== Request 1 ==
Reproduce the passage about the Network word for word, starting with "Cacioppo, Co-Director of" and going on through "religion were chosen.".
== Request 2 ==
In the passage about the Network, how many academics were eventually chosen as members?

== Text excerpt ==
Cacioppo, Co-Director of the University of Chicago’s Center for Cognitive and Social Neuroscience, remembers well the origins of his collaboration with the Templeton Foundation: “We were saying ‘Trust us.’ And, they did,” he says.
The three-year project, known as the Network, began in 2005 with a grant of $1.8 million. In the runup to the project’s launch and for several months following, a substantial amount of time was devoted to identifying and recruiting potential members of the Network. Eventually, 22 academics ranging from mathematicians and neuroanatomists to theologians and historians of religion were chosen.
The Network’s leaders were intent on creating a culture where, as Cacioppo puts it, “No one is a star.” To help foster this atmosphere of collegiality, Network members and their families took part in a series of Chicago-area retreats in inspirational settings. By late 2005, work began in earnest with quarterly meetings of the Network and weekly meetings of subgroups of scholars, students and researchers working on specific projects. The result, so far, is the creation of a fecund, adventurous environment for the study of questions never before addressed in such a broad-based way.

== Raw data ==

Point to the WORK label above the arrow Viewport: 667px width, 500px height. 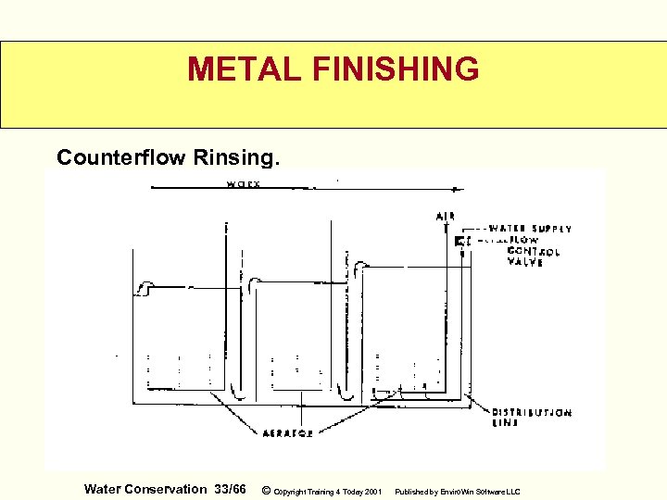(243, 183)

== Full solution 1 ==
Cacioppo, Co-Director of the University of Chicago’s Center for Cognitive and Social Neuroscience, remembers well the origins of his collaboration with the Templeton Foundation: “We were saying ‘Trust us.’ And, they did,” he says.
The three-year project, known as the Network, began in 2005 with a grant of $1.8 million. In the runup to the project’s launch and for several months following, a substantial amount of time was devoted to identifying and recruiting potential members of the Network. Eventually, 22 academics ranging from mathematicians and neuroanatomists to theologians and historians of religion were chosen.

== Full solution 2 ==
22 academics were chosen.